How We Live and Why We Die glides through current knowledge at a pace and depth that is widely accessible. Wolpert uses Rube Goldberg cartoons, clever analogies, and even Shakespeare to describe ideas such as cell signalling, the Human Genome Project, and cell division. Fact-filled, fluid and full of imagery, Wolpert argues that the study of life is only possible with the study of cells. By the end of this book, any reader will be left staggered by the overwhelming complexity of cells and their central importance to everything from reproduction and growth to disease and death.

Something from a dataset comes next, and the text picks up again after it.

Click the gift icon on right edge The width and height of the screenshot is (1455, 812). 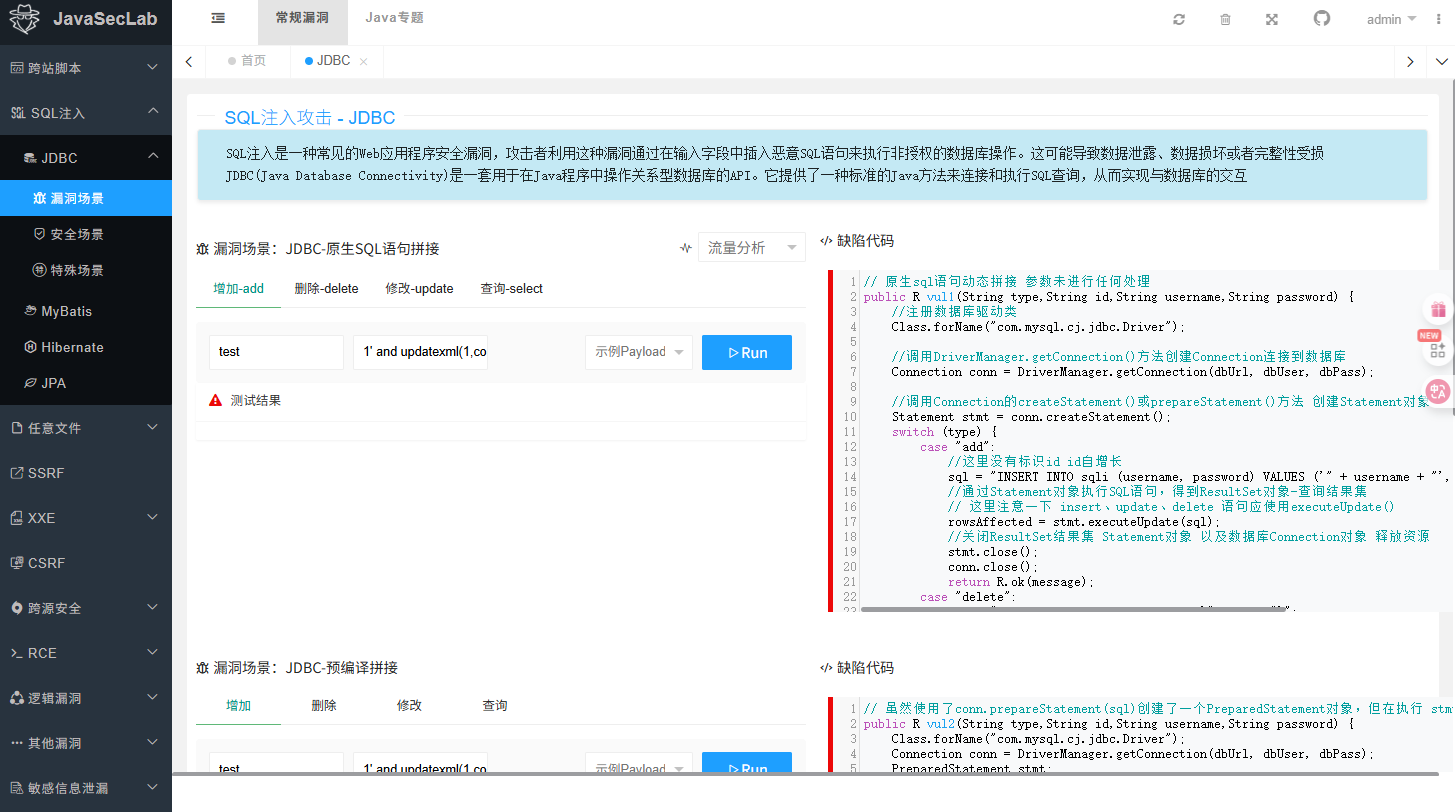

After a brief introduction to cells, we visit the key discoveries of cell biology and then delve in to how cells replicate, grow and go about their work. Wolpert discusses the central dogma of molecular biology before examining reproduction. Wolpert ends his book by looking at ageing (a section I particularly enjoyed), disease, and the origins of the first cell. Throughout, Wolpert points out significant historical events in cell biology, and his anecdotes show how key science discoveries can rely on luck.
The lack of diagrams and photographs, however, is a big let down. Despite Wolpert's elegant and descriptive imagery, some events and complex concepts need illustrations. He describes gastrulation – an event during development where cells that will form inner structures like the gut and muscles move beneath cells that will form the skin – as 'amazing to watch on film'. Wolpert describes this event with a clever analogy, but I wanted to actually 'see' it. Equally, his description of DNA's structure is thorough, but difficult to visualise unless you have seen diagrams: sometimes a picture really is worth a thousand words.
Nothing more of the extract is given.